In 1988 he was appointed Archbishop of Mariana. He prioritized himself on greater investment in the media including the creation of the Archdiocesan Department of Communication while also dedicating himself to the greater formation and participation of the faithful. He wrote a weekly column for the Folha de S. Paulo newspaper, Brazil’s largest, focusing largely on human rights. He likewise sought the multiplication of retirement homes and facilities for disabled people. It had been rumored prior to his appointment that he would become the next Archbishop of São Salvador de Bahia but was sent to Mariana instead. But he was calm at his appointment and said that "I am at peace" even though some considered his move to Mariana instead of São Salvador da Bahia was a lack of papal consideration on the part of Pope John Paul II.

Mendes de Almeida served as a member of the Pontifical Council for Justice and Peace and worked alongside its head Cardinal Văn Thuận with the prelate later expressing thanks for having had the "great grace to have met him". The archbishop offered his resignation to Pope Benedict XVI on the eve of turning 75 but the pope turned the offer down and asked that he continue in his position.
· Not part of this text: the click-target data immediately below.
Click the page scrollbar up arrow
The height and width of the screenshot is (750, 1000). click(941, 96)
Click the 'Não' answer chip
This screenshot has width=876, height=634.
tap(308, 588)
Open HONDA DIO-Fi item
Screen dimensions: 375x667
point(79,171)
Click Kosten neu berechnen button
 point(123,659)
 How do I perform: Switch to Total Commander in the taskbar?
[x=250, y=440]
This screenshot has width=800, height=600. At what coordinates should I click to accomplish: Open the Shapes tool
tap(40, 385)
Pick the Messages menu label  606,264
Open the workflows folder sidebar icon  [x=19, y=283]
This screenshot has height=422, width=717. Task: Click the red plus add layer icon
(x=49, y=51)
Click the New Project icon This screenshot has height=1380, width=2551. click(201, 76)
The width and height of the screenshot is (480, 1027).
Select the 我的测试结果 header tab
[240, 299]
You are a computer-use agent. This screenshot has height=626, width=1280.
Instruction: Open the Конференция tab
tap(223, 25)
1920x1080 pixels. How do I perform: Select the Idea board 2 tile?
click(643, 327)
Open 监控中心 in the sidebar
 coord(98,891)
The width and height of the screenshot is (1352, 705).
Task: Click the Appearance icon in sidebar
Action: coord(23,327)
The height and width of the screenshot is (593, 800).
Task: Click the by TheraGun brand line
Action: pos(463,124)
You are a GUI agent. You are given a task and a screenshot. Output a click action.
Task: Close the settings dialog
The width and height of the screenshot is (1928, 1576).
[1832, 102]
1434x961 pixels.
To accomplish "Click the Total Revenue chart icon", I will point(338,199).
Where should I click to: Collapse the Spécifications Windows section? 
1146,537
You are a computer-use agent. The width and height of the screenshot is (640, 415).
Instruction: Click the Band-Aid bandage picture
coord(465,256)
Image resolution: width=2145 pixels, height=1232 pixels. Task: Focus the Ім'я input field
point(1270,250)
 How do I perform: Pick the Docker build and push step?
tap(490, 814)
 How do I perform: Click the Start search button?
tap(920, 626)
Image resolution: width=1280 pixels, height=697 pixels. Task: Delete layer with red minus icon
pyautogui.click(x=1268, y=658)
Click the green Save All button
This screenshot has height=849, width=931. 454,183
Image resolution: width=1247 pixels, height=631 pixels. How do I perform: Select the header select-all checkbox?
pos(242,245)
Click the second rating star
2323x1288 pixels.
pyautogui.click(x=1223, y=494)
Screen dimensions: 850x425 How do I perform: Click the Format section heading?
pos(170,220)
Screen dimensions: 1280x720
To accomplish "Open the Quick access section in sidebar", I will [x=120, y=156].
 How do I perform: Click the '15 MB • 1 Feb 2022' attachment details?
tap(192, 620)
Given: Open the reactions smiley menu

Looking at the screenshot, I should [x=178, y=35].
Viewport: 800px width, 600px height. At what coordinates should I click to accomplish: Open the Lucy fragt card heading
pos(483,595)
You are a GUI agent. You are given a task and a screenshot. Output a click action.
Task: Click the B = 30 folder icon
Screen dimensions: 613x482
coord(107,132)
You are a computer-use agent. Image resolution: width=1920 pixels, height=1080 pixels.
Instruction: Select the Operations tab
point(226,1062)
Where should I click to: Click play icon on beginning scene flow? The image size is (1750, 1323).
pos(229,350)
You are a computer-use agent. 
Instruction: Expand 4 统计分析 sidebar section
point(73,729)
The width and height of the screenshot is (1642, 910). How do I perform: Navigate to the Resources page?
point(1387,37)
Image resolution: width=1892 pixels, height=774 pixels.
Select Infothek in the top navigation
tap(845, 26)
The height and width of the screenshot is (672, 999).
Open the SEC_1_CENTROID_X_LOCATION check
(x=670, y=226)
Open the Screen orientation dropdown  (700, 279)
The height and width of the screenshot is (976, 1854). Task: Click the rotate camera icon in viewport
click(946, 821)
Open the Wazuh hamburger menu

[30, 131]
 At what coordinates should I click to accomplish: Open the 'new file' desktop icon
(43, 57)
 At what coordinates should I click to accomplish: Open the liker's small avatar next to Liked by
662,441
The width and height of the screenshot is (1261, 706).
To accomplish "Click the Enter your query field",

He died on 27 August 2006. His remains were flown out to Belo Horizonte and then transported via vehicle to Mariana for the funeral which Cardinal Cláudio Hummes presided over.

==Beatification process==
On 4 May 2011 his successor in Mariana requested that the national episcopal conference consider lodging a petition to the Congregation for the Causes of Saints to initiate the cause for beatification for the late archbishop; the conference announced in June the formal application would be made that August. The transfer of the forum for the local investigation of the process was made on 5 November 2011 from São Paulo (where he died) to Mariana. The Congregation approved the application and issued the edict declaring nihil obstat ("nothing against") while titling Mendes de Almeida a Servant of God on 13 May 2014. The diocesan phase of investigation opened on 27 August 2014 in Mariana and concluded on 15 June 2018.